Régulièrement, et entre diverses extensions dédiées à d’autres sonorités, Modartt met à jour son logiciel de piano acoustique à base de modélisation. Voici donc Pianoteq version 5, ses améliorations et nouveautés.
Dans notre doux domaine de l’audio, de la musique et de l’audionumérique, on connaît les oppositions Mac/PC, les tenants des amplis guitares physiques et les thuriféraires des modélisations d’ampli, les fondus de l’orchestre virtuel et les inconditionnels de la vraie assemblée de musiciens, et les diverses guerres picrocholines entre défenseurs de ceci et pourfendeurs de cela. Sans compter ceux qui sont peut-être une majorité (je m’avance, attention aux horions…) et qui trouvent leur bonheur dans l’utilisation de techniques présentées comme opposées et qui seraient avant tout complémentaires, et surtout dépendantes du contexte, que l’on oublie souvent.
|
Dans ces oppositions se tiennent celles qui concernent ici notre article, dans les approches retenues afin de créer un piano acoustique virtuel, à savoir les solutions à base d’échantillons, celles utilisant des techniques hybrides (synthèse et échantillons, échantillons et modélisation, etc.) et celles n’utilisant que la modélisation. L’un des représentants les plus connus de la mise en œuvre de cette dernière est Modartt, éditeur du logiciel Pianoteq, dont la première version a été réalisée en 2006, et considéré selon les termes du marketing maison comme le « premier piano véritablement modélisé ».

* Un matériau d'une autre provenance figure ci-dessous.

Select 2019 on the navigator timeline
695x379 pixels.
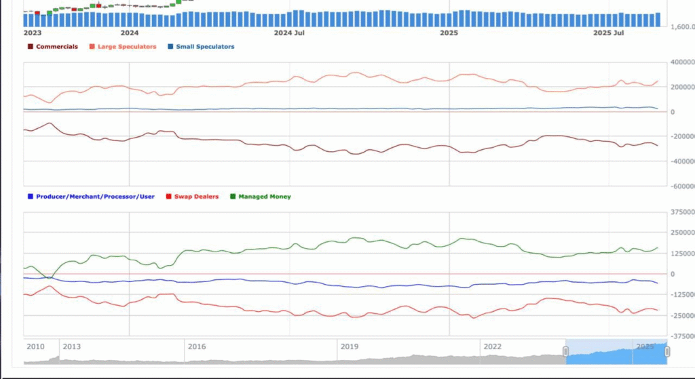350,346
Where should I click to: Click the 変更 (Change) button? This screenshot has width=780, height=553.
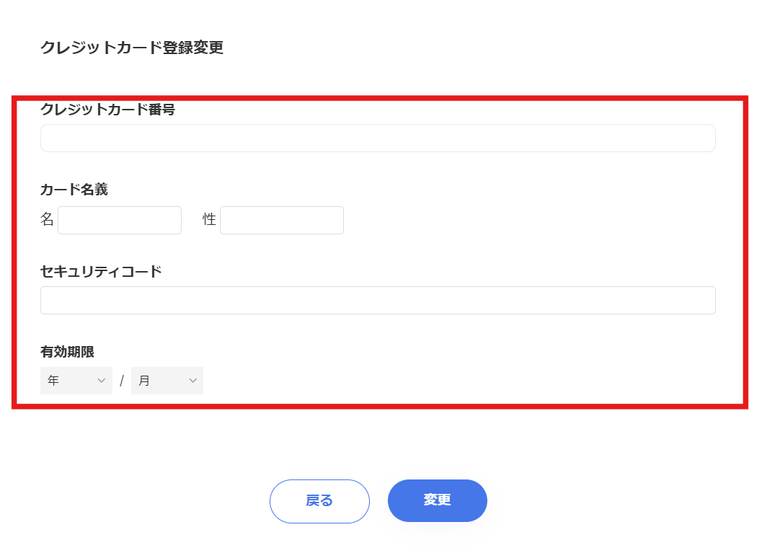tap(437, 500)
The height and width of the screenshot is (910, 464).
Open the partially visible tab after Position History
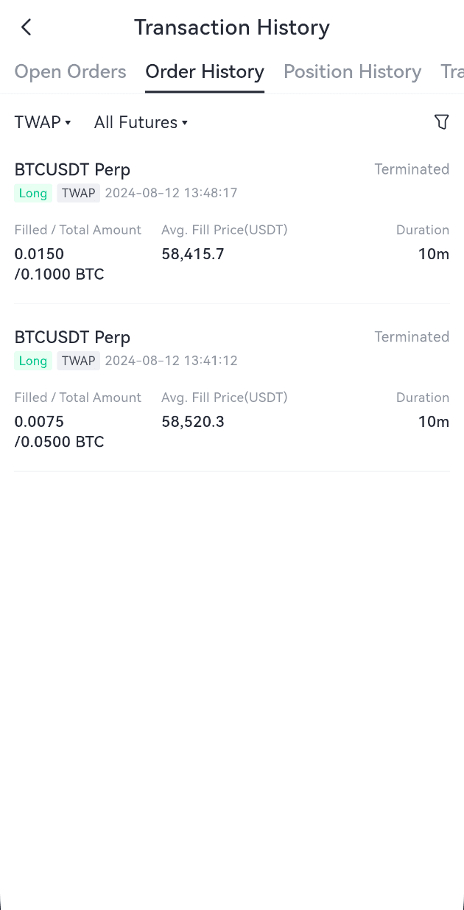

On trouvera sur Audiofanzine les différents tests des précédentes versions (voir encadré). Voici la toute dernière, Pianoteq 5 (5.0.1 au moment de ce test).
|
Introducing Modartt Pianoteq 5
On obtiendra comme d’habitude le logiciel sur le site de l’éditeur, un téléchargement toujours aussi rapide puisque le fichier ne pèse que 36 Mo, qui gagne donc 16 Mo par rapport à la version 4 (20 Mo). L’instrument est vendu 399 euros (dans sa déclinaison Pro, 249 dans sa déclinaison et 99 dans sa déclinaison Stage). L’upgrade depuis n’importe quelle version précédente est vendu 29 euros (bravo), et la mise à jour d’une déclinaison Stage à Standard, ou de Standard à Pro, en coûtera 150. Et il faudra débourser 300 euros pour passer de Stage à Pro. Une politique tarifaire plutôt bien étudiée, notamment depuis les premières versions. Les déclinaisons offrent bien entendu des fonctionnalités différentes (voir sur le site de l’éditeur), et si l’on ne souhaite pas modifier son instrument, Pianoteq Stage est une solution idéale offrant toutes les autres spécificités du logiciel.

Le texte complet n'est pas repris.